The two chaps on the right were instrumental in creating AlphaFold, which has revolutionised protein structure prediction. It has significantly improved our ability to confidently predict protein structures from sequence information alone, and is a critical everyday tool now used by structural biologists to generate hypotheses, such as what the function of a particular protein may be for example. It's also proven to be very useful when we're attempting to design our own synthetic proteins, and is a useful initial check to see if our designs are good (or not). We still have to validate AlphaFold's predictions in the lab (by determining structures ourselves, which can take months/years sometimes), but the advent of AlphaFold has enabled us to get to the truth quicker than we were able to previously, and to cut out quite a bit of guesswork.
Chap on the left is the posterchild of synthetic protein design. "The Baker lab" is considered by many synthetic biology/engineering biology researchers to be the creme de la creme of protein design. This lab sometimes generates protein structures that we haven't seen previously, and can have a variety of uses. Reliable design of entirely new protein structures is still in the early stages, but this work will likely pave the way for significant protein-mediated technological advances in the future.
Toiletpaperpanic2020 on October 9th, 2024 at 13:51 UTC »

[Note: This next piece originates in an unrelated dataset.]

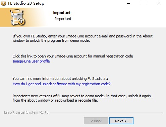Open the 'How do I get and unlock software' link
166x127 pixels.
click(62, 84)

I remember using my gaming rig to fold proteins for science up till 2011. I then had the choice of either transitioning to BTC or being more active and productive doing renovations for extra work.
And ... I'm still poor today.
ClownMorty on October 9th, 2024 at 13:43 UTC »
It's probably worth pointing out that AI in this context is a statistical methodology. In other words, scientists used math to do science.
Edit: I know all AI is statistical models, I guess what I'm getting at is that the AI in question also looks a lot more like math and programming than the lay person might be envisioning, if that makes sense.